__Task instructions__: After finding "Select the brightness step label" in the data, write out its line and all following lines without change, up to and including the last one. Leave out pictures.

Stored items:
_ _ _
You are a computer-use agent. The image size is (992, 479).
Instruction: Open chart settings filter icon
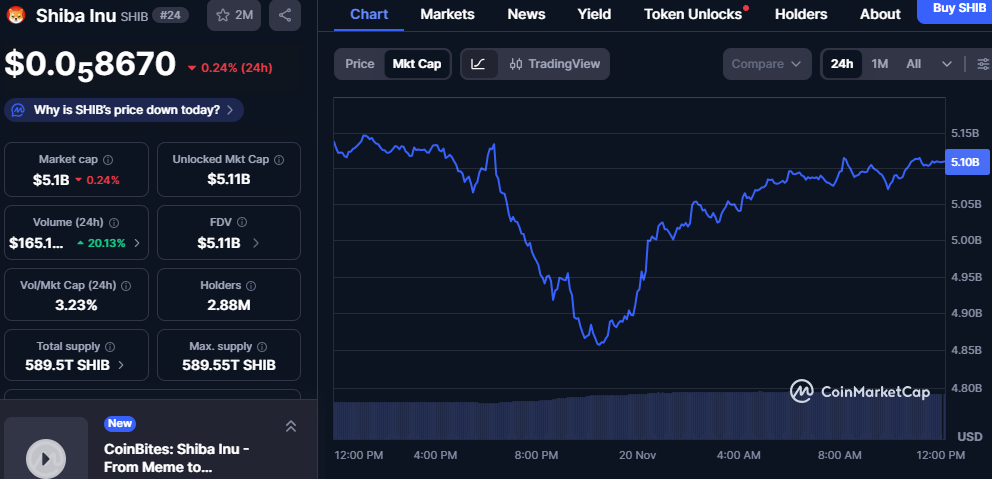pyautogui.click(x=982, y=64)
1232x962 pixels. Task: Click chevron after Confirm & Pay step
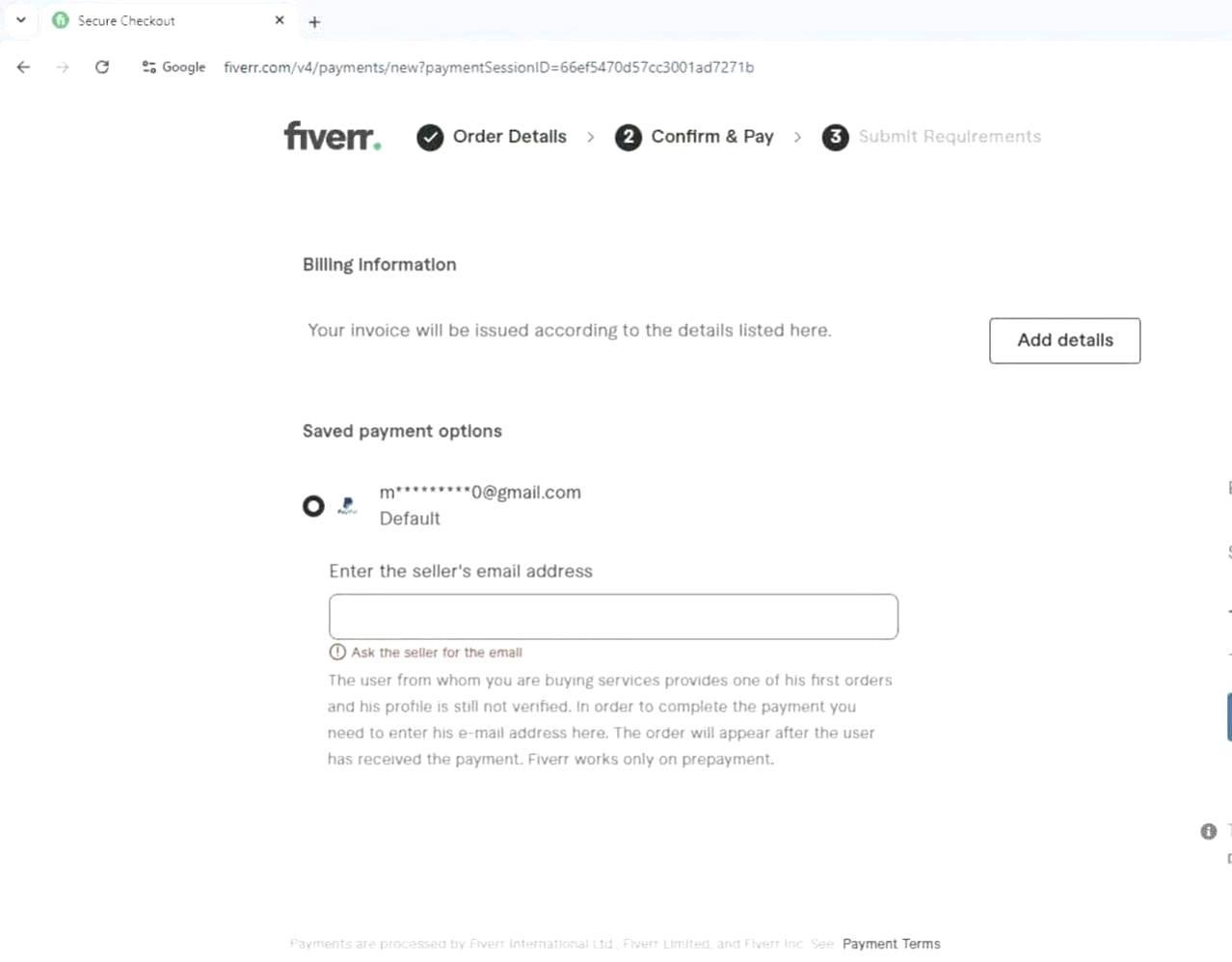[x=797, y=138]
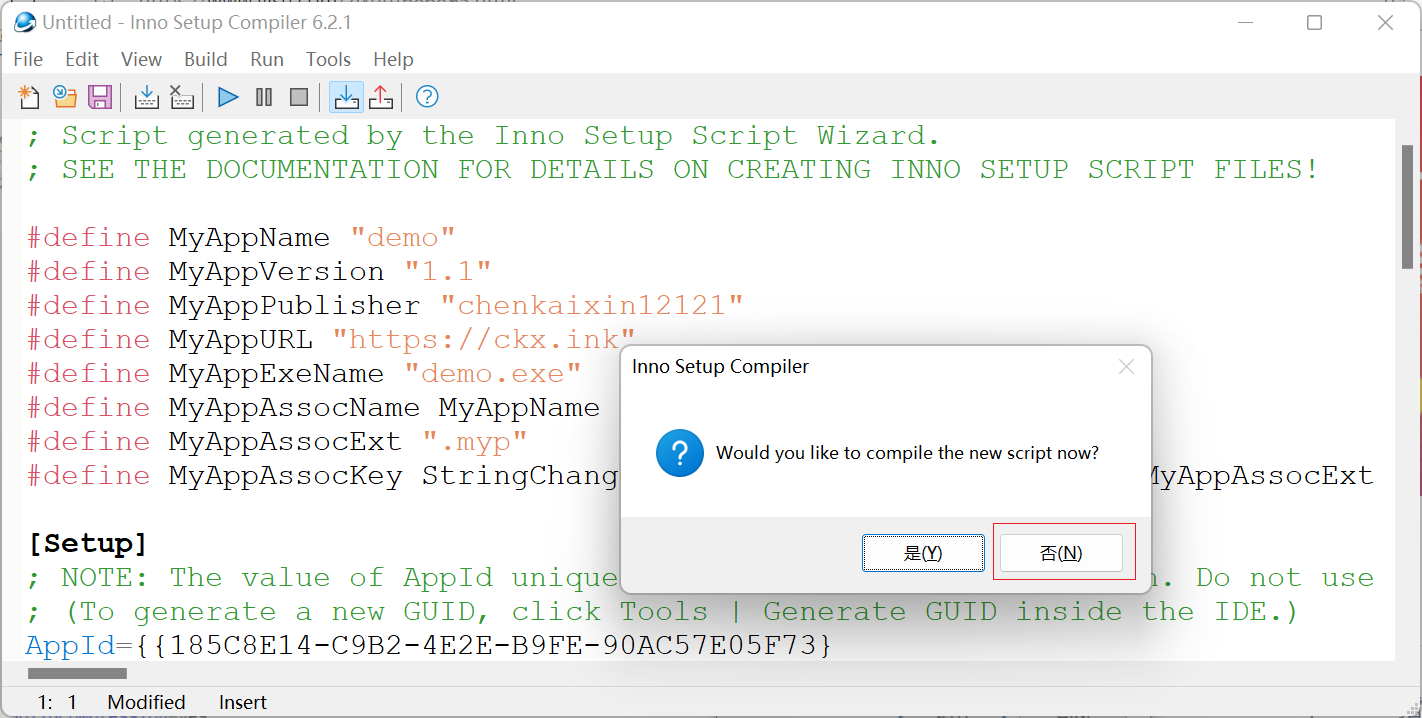
Task: Close the Inno Setup Compiler dialog
Action: [1126, 367]
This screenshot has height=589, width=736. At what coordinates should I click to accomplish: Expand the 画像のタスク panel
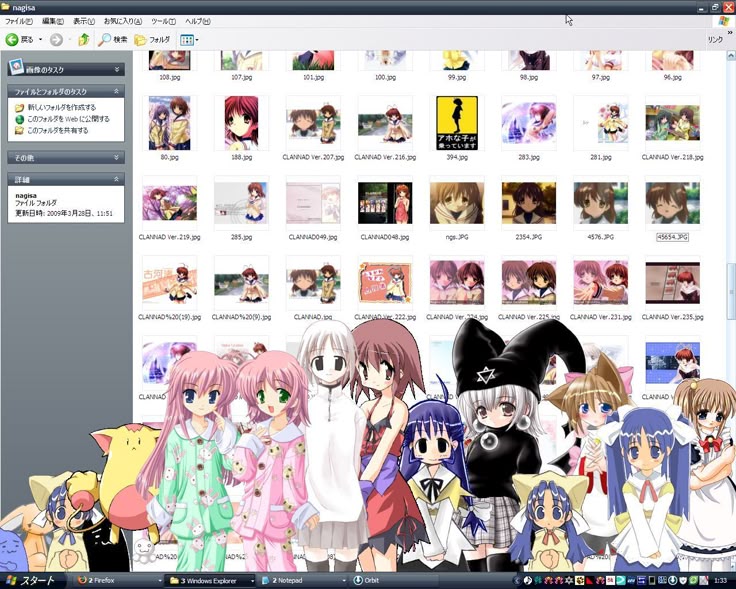(x=118, y=69)
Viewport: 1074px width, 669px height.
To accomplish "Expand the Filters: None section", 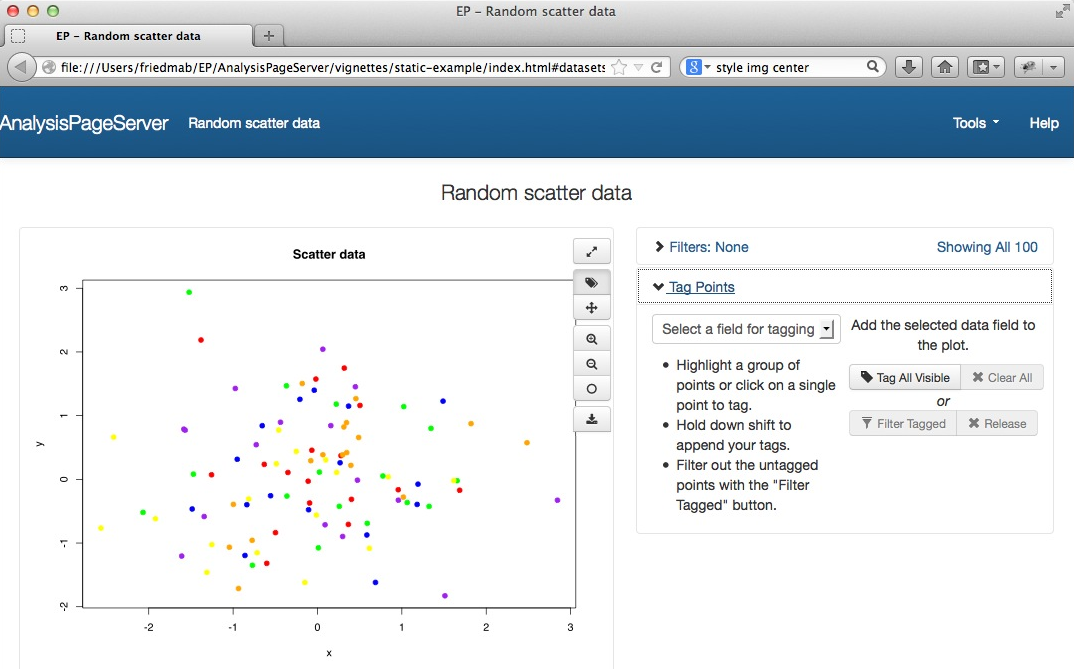I will click(701, 247).
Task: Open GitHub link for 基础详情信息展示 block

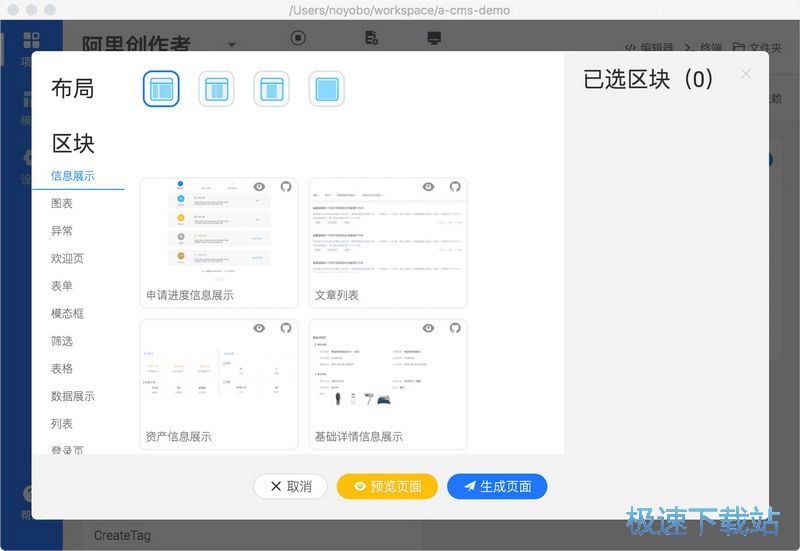Action: coord(455,328)
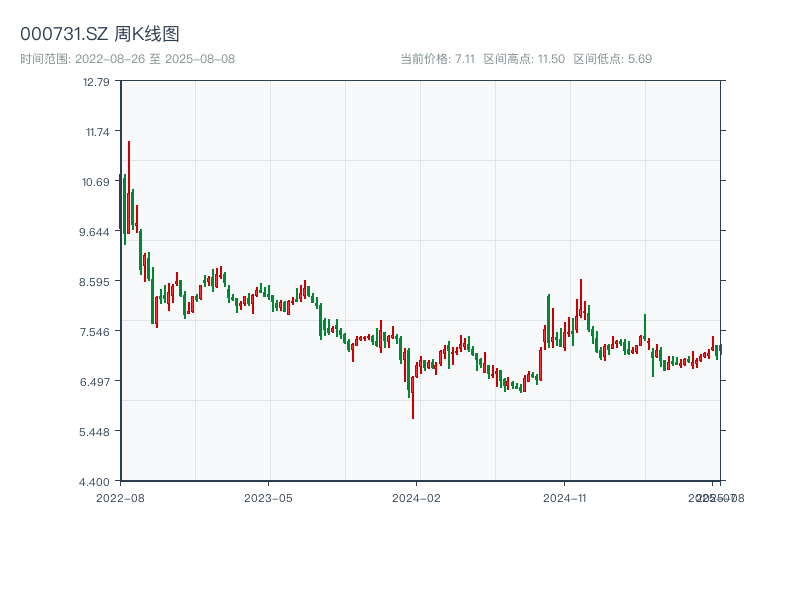800x600 pixels.
Task: Click the 8.595 y-axis price label
Action: pyautogui.click(x=96, y=282)
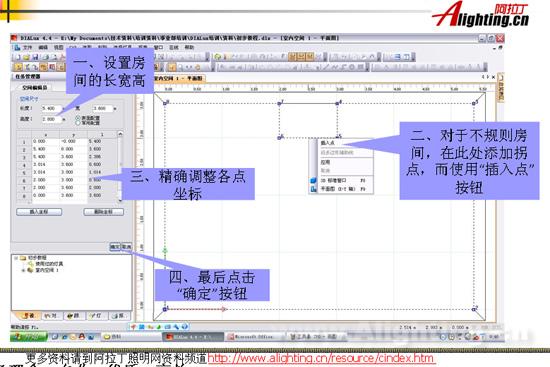550x367 pixels.
Task: Open the 文件 menu
Action: coord(27,47)
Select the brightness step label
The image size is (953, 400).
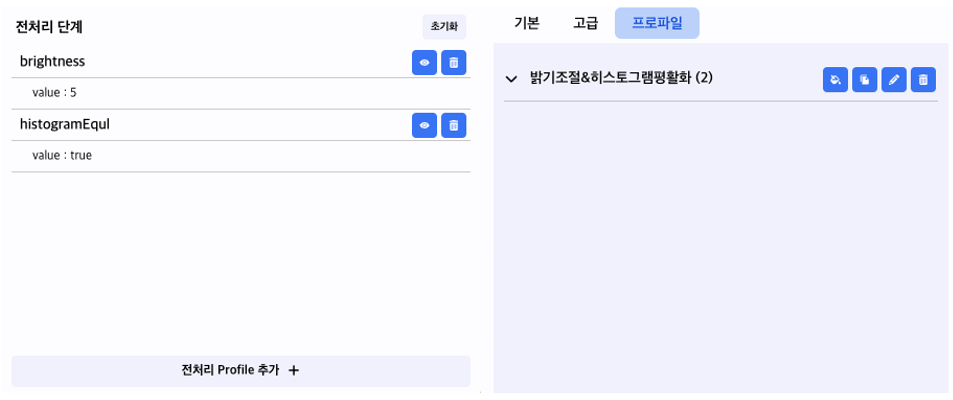[x=52, y=61]
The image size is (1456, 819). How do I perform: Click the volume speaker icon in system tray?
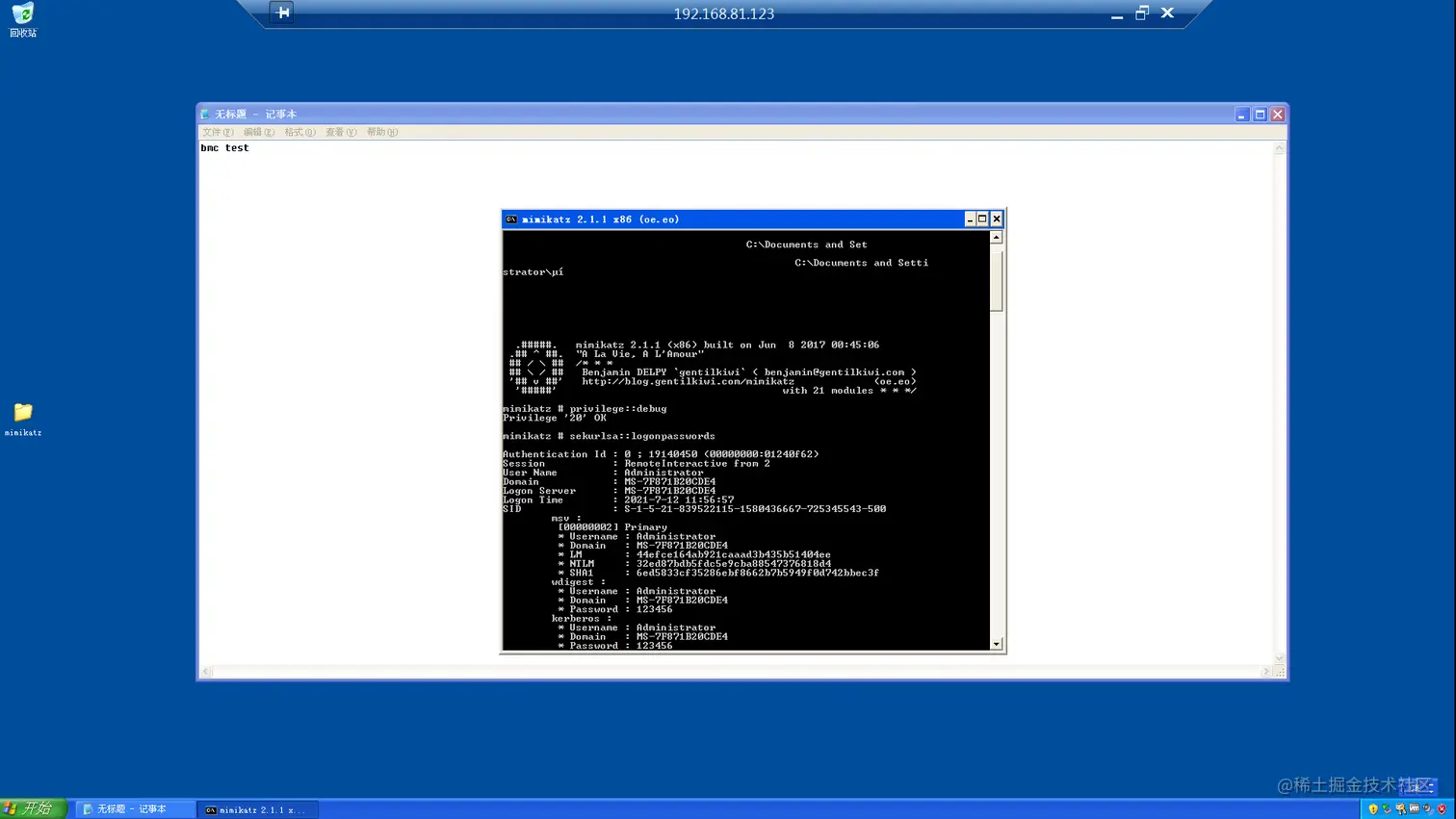tap(1427, 809)
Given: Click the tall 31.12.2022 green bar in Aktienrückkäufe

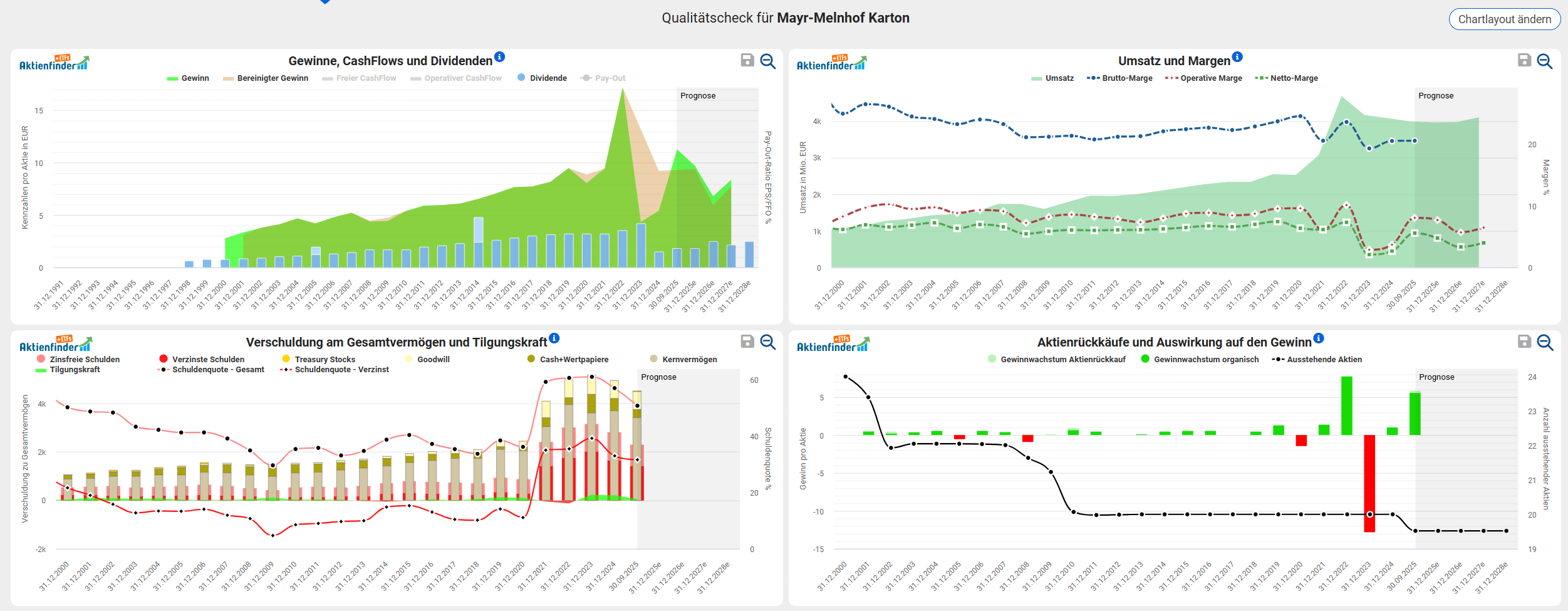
_ _ _
__Reply to the task__:
Select the brightness step label
The image size is (953, 400).
[x=52, y=61]
The image size is (1456, 819). How do I perform: Click the volume speaker icon in system tray?
tap(1427, 809)
Given: Click the tall 31.12.2022 green bar in Aktienrückkäufe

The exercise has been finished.